Я подумала: «Боже мой! Если бы это был простой рабочий, крестьянин, тогда все понятно. А тут руководитель такого ранга, и полное отсутствие элементарной культуры!» Нет, я не могла уважать такого человека.
Последующие впечатления не смогли изменить моего представления о Гао Гане в лучшую сторону. Помню, как-то раз он поздно вечером вызвал Ли Лисаня к себе по какому-то делу.
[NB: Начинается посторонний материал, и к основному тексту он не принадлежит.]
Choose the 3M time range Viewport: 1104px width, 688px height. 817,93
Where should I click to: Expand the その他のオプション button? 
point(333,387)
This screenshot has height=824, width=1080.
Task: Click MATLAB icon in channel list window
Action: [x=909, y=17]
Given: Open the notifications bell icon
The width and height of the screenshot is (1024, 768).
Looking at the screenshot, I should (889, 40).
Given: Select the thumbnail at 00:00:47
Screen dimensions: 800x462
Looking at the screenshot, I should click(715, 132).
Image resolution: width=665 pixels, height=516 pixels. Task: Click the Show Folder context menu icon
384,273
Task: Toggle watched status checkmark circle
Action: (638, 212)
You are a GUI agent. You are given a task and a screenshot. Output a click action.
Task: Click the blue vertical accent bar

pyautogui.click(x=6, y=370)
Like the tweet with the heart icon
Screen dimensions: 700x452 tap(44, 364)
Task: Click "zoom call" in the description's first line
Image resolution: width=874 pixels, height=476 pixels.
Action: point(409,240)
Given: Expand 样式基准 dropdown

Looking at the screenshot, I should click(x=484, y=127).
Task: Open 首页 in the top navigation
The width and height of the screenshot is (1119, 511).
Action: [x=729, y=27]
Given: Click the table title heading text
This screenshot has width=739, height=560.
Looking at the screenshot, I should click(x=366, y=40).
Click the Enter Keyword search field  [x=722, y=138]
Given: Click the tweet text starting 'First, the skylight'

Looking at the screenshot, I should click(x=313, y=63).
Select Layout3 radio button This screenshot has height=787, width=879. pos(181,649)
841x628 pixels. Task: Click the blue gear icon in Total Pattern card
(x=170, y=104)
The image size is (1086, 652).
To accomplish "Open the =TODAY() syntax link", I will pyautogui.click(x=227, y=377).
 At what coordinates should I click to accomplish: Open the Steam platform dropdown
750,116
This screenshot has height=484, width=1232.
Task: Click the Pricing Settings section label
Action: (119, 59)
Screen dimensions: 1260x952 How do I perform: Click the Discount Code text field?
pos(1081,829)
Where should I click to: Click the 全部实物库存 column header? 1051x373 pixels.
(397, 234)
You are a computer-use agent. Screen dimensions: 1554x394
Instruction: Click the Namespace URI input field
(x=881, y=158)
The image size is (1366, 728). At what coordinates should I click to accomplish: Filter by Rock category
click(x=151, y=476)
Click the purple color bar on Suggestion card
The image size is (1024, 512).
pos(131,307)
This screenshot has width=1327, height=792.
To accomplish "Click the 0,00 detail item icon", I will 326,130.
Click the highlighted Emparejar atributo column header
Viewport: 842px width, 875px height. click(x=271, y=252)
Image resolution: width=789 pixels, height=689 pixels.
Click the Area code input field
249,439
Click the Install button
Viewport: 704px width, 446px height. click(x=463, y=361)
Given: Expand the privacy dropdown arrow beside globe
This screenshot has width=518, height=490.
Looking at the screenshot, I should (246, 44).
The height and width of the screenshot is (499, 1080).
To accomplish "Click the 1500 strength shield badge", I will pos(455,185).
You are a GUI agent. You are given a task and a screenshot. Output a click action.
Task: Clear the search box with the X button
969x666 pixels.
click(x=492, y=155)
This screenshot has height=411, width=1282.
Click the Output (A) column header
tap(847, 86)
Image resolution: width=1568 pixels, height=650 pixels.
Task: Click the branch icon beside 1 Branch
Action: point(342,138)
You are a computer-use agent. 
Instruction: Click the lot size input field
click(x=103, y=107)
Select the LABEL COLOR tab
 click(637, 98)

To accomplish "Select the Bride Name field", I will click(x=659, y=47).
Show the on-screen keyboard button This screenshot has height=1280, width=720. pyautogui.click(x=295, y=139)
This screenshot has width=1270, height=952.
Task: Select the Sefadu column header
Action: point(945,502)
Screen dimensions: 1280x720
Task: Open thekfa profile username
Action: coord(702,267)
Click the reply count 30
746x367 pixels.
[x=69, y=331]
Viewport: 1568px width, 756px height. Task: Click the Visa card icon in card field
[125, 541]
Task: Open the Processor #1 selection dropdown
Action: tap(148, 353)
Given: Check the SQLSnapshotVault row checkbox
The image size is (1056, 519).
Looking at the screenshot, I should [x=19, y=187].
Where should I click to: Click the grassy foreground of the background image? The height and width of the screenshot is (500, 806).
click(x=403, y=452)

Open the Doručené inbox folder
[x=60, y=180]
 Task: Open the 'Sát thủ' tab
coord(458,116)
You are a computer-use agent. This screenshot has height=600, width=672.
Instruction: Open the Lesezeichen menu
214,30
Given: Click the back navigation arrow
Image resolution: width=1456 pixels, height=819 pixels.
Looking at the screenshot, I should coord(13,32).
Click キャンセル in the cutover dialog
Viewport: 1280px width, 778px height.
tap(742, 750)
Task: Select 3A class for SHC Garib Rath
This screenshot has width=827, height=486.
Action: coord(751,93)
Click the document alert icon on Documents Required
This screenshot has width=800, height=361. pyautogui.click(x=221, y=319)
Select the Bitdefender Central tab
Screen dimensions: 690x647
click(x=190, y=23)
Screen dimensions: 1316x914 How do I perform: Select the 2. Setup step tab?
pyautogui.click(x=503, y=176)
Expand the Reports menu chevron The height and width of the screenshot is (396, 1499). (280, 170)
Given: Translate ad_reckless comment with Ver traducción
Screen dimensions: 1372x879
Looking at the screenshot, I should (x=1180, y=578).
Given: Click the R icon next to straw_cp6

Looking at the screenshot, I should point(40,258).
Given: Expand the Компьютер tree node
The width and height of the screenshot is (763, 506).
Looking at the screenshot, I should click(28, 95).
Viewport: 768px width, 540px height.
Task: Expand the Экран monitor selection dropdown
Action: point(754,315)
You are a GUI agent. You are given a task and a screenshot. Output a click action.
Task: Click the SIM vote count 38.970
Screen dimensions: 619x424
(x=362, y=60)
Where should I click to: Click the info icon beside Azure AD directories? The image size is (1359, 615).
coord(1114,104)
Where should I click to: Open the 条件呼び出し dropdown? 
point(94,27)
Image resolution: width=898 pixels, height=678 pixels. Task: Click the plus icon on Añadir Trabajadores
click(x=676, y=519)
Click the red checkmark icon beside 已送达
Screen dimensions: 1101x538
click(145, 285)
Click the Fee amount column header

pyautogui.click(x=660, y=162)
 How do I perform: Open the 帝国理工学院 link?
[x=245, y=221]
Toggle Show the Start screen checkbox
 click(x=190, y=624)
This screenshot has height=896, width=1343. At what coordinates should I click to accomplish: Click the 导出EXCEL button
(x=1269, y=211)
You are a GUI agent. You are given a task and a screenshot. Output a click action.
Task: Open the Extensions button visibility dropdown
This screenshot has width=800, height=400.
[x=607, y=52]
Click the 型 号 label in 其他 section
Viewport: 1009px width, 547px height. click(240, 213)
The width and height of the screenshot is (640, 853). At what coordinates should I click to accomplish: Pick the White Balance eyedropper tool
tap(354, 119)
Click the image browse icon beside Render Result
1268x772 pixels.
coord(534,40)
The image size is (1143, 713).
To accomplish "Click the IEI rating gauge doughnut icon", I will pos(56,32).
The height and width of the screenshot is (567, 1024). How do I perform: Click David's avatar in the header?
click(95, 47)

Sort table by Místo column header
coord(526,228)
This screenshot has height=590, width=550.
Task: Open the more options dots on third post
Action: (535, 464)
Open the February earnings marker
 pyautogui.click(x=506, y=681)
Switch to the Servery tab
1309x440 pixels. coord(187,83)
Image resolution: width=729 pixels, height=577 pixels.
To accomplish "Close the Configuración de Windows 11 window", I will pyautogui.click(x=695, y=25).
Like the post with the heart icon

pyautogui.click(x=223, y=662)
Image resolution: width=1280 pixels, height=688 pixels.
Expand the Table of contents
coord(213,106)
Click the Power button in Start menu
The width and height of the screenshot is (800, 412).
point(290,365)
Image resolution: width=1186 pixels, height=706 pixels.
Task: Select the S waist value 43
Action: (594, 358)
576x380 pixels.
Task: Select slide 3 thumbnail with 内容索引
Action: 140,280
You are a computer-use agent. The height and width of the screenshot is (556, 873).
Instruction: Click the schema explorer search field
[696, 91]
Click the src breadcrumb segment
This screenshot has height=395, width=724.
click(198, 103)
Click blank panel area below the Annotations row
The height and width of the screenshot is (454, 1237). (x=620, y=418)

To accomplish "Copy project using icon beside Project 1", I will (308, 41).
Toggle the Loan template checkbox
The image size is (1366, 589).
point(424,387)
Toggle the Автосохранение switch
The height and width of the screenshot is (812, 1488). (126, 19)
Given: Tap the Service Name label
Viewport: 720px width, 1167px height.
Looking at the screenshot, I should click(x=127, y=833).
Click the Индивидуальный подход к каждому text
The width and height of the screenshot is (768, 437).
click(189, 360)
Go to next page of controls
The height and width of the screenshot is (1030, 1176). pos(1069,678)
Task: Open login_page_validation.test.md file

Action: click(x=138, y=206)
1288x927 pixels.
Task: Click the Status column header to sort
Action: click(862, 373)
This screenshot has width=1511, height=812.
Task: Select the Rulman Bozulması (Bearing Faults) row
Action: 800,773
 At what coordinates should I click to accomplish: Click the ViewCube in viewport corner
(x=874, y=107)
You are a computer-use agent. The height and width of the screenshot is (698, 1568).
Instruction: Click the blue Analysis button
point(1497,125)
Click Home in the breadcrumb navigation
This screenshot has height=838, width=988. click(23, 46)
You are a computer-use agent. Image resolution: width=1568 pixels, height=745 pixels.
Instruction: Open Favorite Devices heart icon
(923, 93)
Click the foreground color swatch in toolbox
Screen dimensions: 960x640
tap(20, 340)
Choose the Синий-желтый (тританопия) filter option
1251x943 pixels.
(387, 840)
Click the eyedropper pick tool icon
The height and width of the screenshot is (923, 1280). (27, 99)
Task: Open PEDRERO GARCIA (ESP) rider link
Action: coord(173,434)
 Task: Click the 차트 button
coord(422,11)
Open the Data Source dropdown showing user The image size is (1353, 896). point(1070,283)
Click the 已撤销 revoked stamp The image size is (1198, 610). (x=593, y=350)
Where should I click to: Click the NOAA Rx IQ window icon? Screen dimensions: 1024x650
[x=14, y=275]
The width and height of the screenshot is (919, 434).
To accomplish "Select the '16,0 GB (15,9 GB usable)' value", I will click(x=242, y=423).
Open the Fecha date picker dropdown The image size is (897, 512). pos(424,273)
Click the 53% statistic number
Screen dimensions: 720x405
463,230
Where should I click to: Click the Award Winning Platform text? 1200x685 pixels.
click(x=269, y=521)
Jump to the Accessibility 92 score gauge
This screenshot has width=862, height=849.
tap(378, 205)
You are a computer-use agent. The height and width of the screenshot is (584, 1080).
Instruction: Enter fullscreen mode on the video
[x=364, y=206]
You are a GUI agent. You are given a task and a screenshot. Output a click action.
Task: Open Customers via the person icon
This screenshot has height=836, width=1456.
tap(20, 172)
Ли Лисань вернулся озабоченный и обронил такую фразу: «Мне кажется, Гао Ган играет со мной, как кошка с мышкой».
Это меня насторожило: значит, этот начальник то отталкивает Ли Лисаня, то, наоборот, хочет приблизить к себе, сделать своим сторонником. В чем? Ради какой цели? В политических сложностях, повторяю, я не разбиралась. Но тут меня осенила мысль: Гао Ган, видимо, по натуре интриган, и эти игры у него в крови – отсюда и бегающий, беспокойный взгляд.
Разгадка для меня была найдена.
Ли Лисань, по характеру прямой и принципиальный, всегда отвергал подобные политические игры. С Гао Ганом он не мог и не хотел сближаться, и это позднее отразилось на его политической судьбе. Несомненно, в отстранении Ли Лисаня от руководства Всекитайской федерацией профсоюзов (о чем я расскажу ниже) Гао Ган сыграл неблаговидную роль, но метил он не в Ли Лисаня, а гораздо выше. Нападая на Ли Лисаня, он, как говорит китайская пословица, «указывая на шелковицу, ругал акацию», то есть фактически атаковал того, кто в Политбюро курировал профсоюзную работу. В наши дни имя этого человека известно – это был Лю Шаоци, без чьей санкции Ли Лисань не принимал никаких важных решений.
Когда началась Корейская война, Северо-Восток стал важнейшей военно-оборонной базой Китая, и это позволило Гао Гану сделать новый шаг в своей карьере. В 1952 году он был назначен председателем Госплана и собирался перебраться в Пекин.